Dataset entries
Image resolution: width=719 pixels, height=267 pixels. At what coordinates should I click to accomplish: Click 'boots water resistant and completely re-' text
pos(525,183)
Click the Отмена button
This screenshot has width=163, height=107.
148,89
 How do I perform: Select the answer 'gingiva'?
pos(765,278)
---
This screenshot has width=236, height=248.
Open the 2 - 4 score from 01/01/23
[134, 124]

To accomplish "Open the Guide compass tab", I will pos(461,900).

Direction
Rewrite the data in the part that opens with the line containing "This screenshot has width=236, height=248." and closes with the line containing "I will pos(461,900)." as a two-column CSV with the headers input and output. Give one row per pair, each field quoted and line breaks replaced by spaces.

Complete output
input,output
"This screenshot has width=236, height=248. Open the 2 - 4 score from 01/01/23","[134, 124]"
"To accomplish ""Open the Guide compass tab"",","I will pos(461,900)."